_WORK INSTRUCTIONS_:
Print, exactly as they appear in the listing below, the lines from the line with "Given: Click the 전략 button" to the line with "Click the Offers", with both end lines kept.

_DATASET RECORDS_:

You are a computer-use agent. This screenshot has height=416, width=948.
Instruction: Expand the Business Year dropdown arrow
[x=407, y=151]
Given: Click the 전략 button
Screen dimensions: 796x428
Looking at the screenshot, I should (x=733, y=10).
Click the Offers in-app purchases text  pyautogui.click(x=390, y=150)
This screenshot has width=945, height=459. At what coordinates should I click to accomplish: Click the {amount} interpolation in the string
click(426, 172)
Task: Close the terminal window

_TASK SOLUTION_:
Given: Click the 전략 button
Screen dimensions: 796x428
Looking at the screenshot, I should (x=733, y=10).
Click the Offers in-app purchases text  pyautogui.click(x=390, y=150)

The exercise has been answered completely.